** Opening Given text block **
Taping Guides

Guide To The Best Zinc Oxide Tape

What are Zinc Oxide Tapes?

Zinc Oxide tapes have become categorised over time, not by the nature of the tape, but by the description of the adhesive. Zinc Oxide is in fact an ingredient of the adhesive mix applied to the fabric. Zinc oxide is a compound which has been used for years in antiseptic creams as a healing agent for cuts and abrasions, and the adhesive will be well known to most people from the smell of Elastoplast plasters. Unwind a roll of Tensoplast and it will take you right back to your childhood.

Ironically, in recent years many of these tapes use more modern acrylic adhesives which are marketed as a hypoallergenic alternative, although in our experience most sportsmen, particularly rugby players prefer the stickiness of the original glue.

These physio tapes are better referred to as sticky rigid strapping tapes because firstly the fabric is coated with a strong adhesive, secondly they are non elastic, and finally they are predominantly used to strap and immobilise injured joints; in particular the knee and the ankle.
** Closing Given text block **
• [Task brief]
Rewrite the zinc oxide tape guide starting at "Guide To The" and ending at "the original glue.", switching "rugby players" to "football players".
** Opening The data block **
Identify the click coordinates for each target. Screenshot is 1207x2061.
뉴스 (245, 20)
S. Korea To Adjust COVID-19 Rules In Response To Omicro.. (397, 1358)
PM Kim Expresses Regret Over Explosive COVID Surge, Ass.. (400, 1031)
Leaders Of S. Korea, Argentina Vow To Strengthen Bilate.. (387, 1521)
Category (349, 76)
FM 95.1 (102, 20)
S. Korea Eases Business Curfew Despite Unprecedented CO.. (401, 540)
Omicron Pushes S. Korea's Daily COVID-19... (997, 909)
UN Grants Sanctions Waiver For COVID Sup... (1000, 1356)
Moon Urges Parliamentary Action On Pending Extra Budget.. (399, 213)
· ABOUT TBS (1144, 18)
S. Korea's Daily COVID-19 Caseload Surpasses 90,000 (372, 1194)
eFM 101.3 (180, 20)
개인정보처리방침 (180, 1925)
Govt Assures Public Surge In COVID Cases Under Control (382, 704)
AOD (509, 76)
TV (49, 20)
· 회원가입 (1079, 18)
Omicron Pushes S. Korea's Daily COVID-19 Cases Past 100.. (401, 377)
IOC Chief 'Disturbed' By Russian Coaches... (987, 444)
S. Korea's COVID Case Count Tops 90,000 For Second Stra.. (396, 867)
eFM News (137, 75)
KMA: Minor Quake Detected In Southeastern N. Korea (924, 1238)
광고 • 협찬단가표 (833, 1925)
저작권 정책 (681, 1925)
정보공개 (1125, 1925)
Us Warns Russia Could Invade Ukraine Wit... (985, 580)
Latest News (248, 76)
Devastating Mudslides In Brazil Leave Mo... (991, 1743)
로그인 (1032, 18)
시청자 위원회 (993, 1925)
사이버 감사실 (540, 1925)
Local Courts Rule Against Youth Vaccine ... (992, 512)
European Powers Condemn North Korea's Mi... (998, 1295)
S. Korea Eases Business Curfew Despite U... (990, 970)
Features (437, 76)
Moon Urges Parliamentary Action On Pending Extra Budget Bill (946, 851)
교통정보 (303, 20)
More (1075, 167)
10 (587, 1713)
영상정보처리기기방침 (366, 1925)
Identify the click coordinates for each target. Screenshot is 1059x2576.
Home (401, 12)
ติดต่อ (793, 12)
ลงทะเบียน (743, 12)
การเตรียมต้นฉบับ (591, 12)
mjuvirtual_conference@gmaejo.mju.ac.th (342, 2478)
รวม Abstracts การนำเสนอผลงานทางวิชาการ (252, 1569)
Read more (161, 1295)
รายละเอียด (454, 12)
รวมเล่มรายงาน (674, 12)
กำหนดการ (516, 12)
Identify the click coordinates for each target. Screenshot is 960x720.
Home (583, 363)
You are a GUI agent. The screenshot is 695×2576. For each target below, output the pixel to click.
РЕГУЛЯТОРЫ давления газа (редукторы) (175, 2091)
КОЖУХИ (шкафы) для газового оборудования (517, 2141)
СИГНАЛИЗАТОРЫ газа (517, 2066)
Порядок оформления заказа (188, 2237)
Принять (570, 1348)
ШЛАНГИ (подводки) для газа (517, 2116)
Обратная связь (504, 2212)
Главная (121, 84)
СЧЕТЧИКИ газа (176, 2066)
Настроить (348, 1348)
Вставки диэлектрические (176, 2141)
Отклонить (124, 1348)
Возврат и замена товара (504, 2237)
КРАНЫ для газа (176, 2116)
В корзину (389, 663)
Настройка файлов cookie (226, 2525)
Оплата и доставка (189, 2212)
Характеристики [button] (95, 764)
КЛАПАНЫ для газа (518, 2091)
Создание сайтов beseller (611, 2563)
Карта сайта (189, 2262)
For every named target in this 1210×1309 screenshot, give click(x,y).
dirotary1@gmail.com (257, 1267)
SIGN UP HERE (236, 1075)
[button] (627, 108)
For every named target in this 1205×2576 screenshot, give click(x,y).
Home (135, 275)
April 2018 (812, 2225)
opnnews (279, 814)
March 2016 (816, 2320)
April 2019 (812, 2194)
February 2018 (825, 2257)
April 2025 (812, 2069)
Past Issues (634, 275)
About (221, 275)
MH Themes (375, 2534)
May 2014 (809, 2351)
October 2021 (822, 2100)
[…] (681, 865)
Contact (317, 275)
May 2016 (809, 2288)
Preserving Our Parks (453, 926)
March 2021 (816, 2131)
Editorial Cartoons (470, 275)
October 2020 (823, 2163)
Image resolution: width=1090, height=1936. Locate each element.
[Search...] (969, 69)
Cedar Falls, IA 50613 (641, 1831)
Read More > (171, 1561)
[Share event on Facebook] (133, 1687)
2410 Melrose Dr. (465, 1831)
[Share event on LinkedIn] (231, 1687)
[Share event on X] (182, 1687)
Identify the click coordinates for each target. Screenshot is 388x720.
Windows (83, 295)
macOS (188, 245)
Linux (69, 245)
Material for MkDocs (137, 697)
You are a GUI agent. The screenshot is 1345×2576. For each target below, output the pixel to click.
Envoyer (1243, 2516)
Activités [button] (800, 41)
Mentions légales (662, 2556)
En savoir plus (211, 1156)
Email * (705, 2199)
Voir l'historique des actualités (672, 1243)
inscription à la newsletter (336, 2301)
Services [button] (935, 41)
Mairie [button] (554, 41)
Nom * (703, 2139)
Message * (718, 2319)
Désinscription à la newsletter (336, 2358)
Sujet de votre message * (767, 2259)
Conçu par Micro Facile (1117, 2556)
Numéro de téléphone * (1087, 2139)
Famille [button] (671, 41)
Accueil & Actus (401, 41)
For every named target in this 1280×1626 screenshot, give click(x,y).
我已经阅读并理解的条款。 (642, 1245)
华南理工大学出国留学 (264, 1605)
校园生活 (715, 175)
** Closing The data block **
• [Solution for this task]
Guide To The Best Zinc Oxide Tape

What are Zinc Oxide Tapes?

Zinc Oxide tapes have become categorised over time, not by the nature of the tape, but by the description of the adhesive. Zinc Oxide is in fact an ingredient of the adhesive mix applied to the fabric. Zinc oxide is a compound which has been used for years in antiseptic creams as a healing agent for cuts and abrasions, and the adhesive will be well known to most people from the smell of Elastoplast plasters. Unwind a roll of Tensoplast and it will take you right back to your childhood.

Ironically, in recent years many of these tapes use more modern acrylic adhesives which are marketed as a hypoallergenic alternative, although in our experience most sportsmen, particularly football players prefer the stickiness of the original glue.